C. Appointment of Counsel
Indigent persons raising civil rights claims have no absolute constitutional right to counsel. See Parham v. Johnson, 126 F.3d 454, 456-57 (3d Cir. 1997). In determining whether to appoint counsel, a court should consider several factors:
As a preliminary matter, the plaintiff's claim must have some merit in fact and law. . . . If the district court determines that the plaintiff's claim has some merit, then the district court should consider the following factors:
(1) the plaintiff's ability to present his or her own case;
(2) the complexity of the legal issues;
(3) the degree to which factual investigation will be necessary and the ability of the plaintiff to pursue such investigation;
(4) the amount a case is likely to turn on credibility determinations;
(5) whether the case will require the testimony of expert witnesses;
(6) whether the plaintiff can attain and afford counsel on his own behalf.Parham, 126 F.3d at 457-58 (citing Tabron v. Grace, 6 F.3d 147, 155-56, 157 n. 5 (3d Cir. 1993), cert. denied, 510 U.S. 1196 (1994)). This list of factors is not exhaustive, but instead should serve as a guide post for the district courts.
Correspondingly, courts should exercise care in appointing counsel because volunteer lawyer time is a precious commodity and should not be wasted on frivolous cases.Id. at 157.

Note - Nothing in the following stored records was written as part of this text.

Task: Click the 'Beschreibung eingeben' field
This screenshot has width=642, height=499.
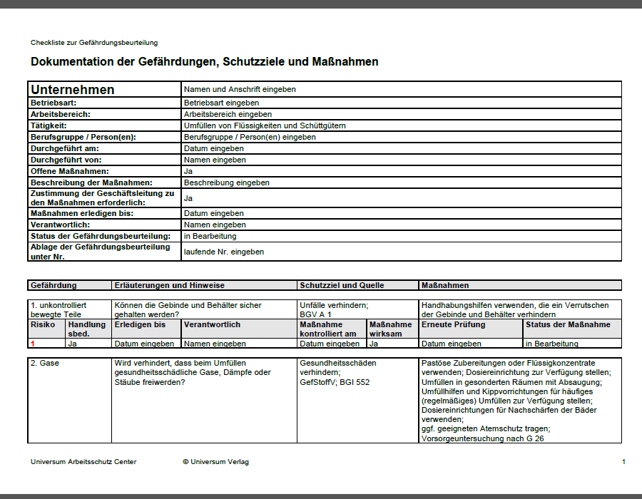Action: point(401,182)
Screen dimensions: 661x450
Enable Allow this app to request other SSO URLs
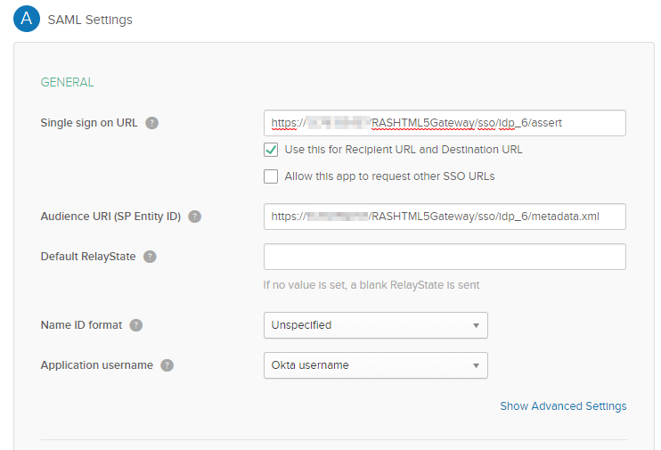point(271,176)
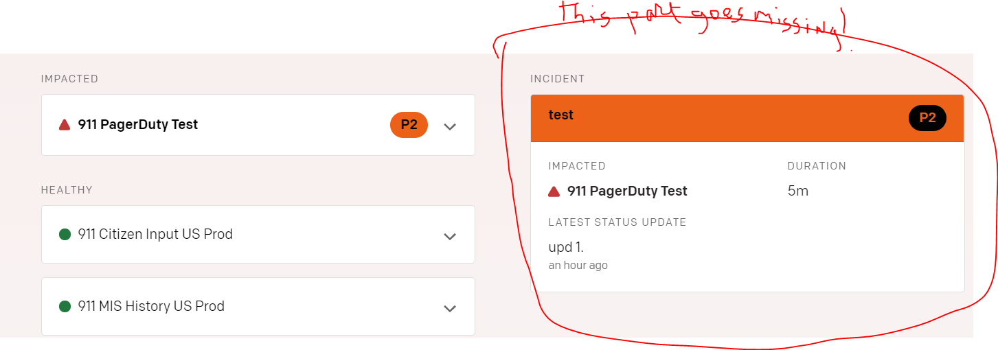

Analysis of these factors reveals that appointment of counsel is not necessary at this juncture. As Plaintiff's seventy-seven page submission indicates, Plaintiff appears able to present his claim in a clear and articulate manner. He demonstrates an understanding of his claim and the issues involved are not complex. Also, Plaintiff's ability to investigate or obtain medical records pertinent to his claim is not impaired merely because he is incarcerated. He can utilize discovery requests to obtain relevant records and information. Therefore, Plaintiff's application for appointment of counsel at the initial stages of litigation is premature. In the event this matter advances beyond fact discovery and the need for medical expert witnesses becomes crucial, Plaintiff may submit another application for appointment of counsel. The present application is denied without prejudice.
CONCLUSION
The Court grants Plaintiff's application to file the Complaintin forma pauperis, DISMISSES Plaintiff's claims with respect to Plaintiff's incarceration in excess of his maximum term of confinement WITHOUT PREJUDICE, DISMISSES Plaintiff's claims with respect to revocation of Plaintiff's parole without administration of psychological evaluation of Plaintiff's choice WITH PREJUDICE, DENIES Plaintiff's application for appointment of counsel as PREMATURE and proceeds Plaintiff's remaining claims to the next stage.
An appropriate order accompanies this Opinion.